Power companies have again attacked Genesis Energy after it said they could have avoided paying extreme prices during a price spike last weekend.
Genesis said yesterday it was not its role to cover the spot market risk some chose to take.
Other state-owned electricity companies including Mighty River Power, Meridian and Powershop stand to lose tens of millions of dollars after being exposed to buying electricity at wholesale prices from Genesis more than 200 times higher than normal for a six-hour period during transmission line maintenance.
Genesis had offered hedges to cover the potential trading risk market participants faced from the outage as late as Friday afternoon, and hedges were also offered during the constraint itself, the company said yesterday.

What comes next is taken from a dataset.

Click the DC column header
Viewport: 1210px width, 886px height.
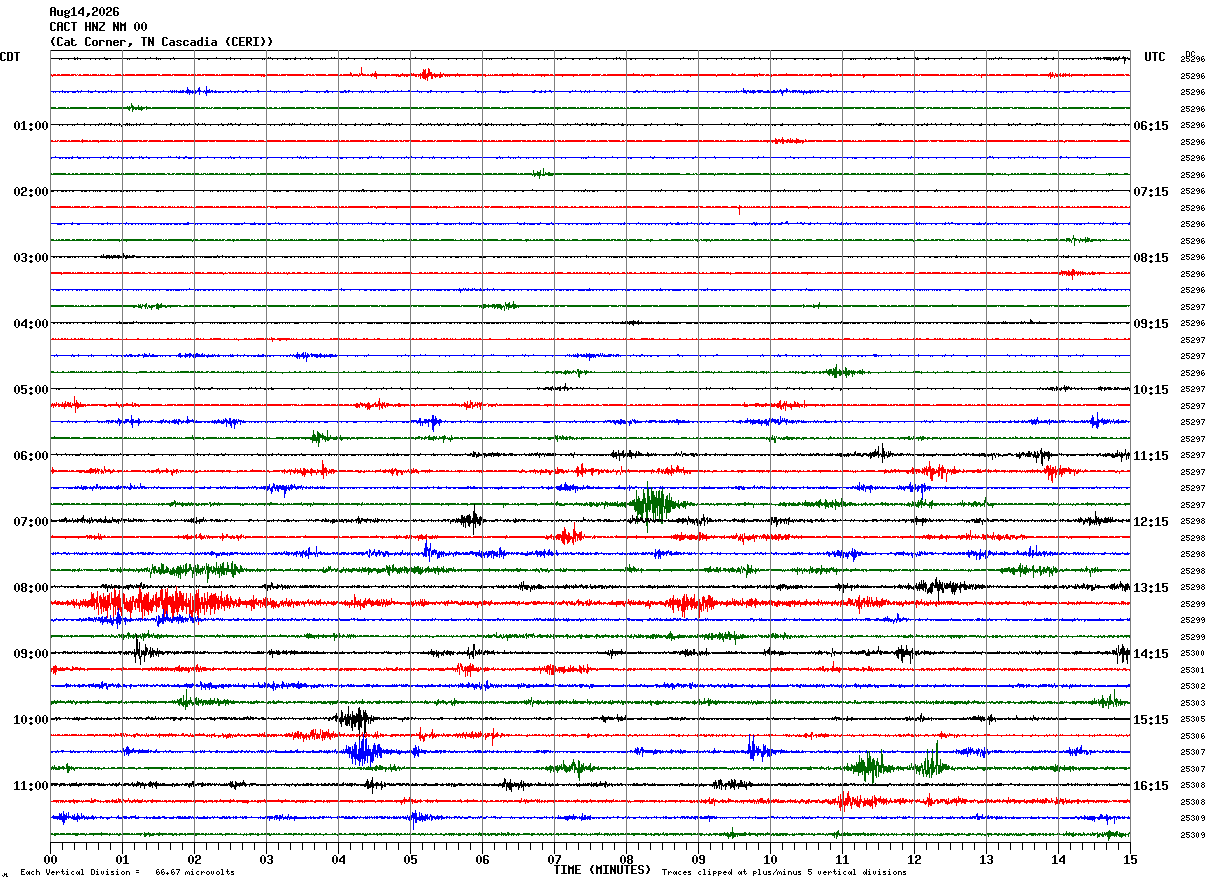(1190, 54)
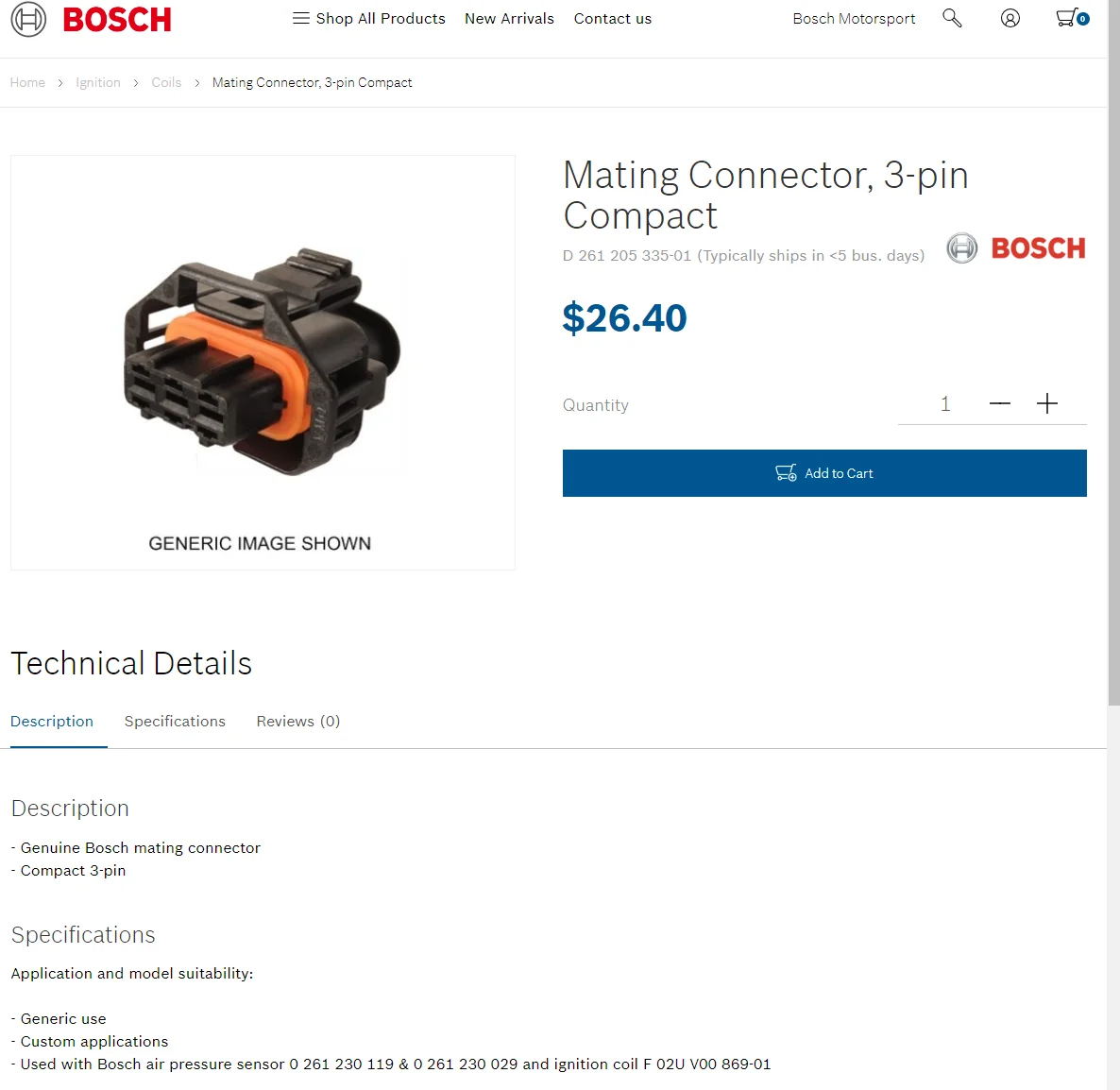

Prices offered into the wholesale market by Genesis Energy were designed to recover the costs of operating the expensive thermal power station at Huntly, which had high operating costs and declining use.
Prices when the thermal units did run had to cover the many trading periods when the units did not run, Genesis Energy said.
For many months it had been offering hedges and other forward products to the market to allow participants to prudently manage their risks.
Powershop chief executive Ari Sargent said that yesterday's statement from Genesis looked like an attempt to deflect attention away from the core issue that it "blatantly abused transient market power".
Genesis was prepared to sell to the market from Huntly at less than $75/MWh on Saturday, March 19, but a week later it was was only available at prices in excess of $19,500/MWh.
Hedges offered were in excess of market rates.
"Their response indicates they are showing no remorse and are attempting to lay blame on the transmission system and the market, knowing full well they deliberately manipulated their offers," Sargent said.
Meridian Energy's general manager of external relations, Guy Waipara, said transmission outages across the national grid occurred weekly and Saturday's transmission outage was one of many over the course of a year and were typically not hedged for.
"There was no shortage of capacity nor was there a shortage of energy in the market so there was no fundamental reason to consider the need to hedge other than [after the fact] the need to guard against the behaviour of a participant."
The Electricity Authority is now investigating complaints of an "undesirable trading situation".
Acting Minister of Energy and Resources Hekia Parata said she hoped the authority reported "in an expeditious manner".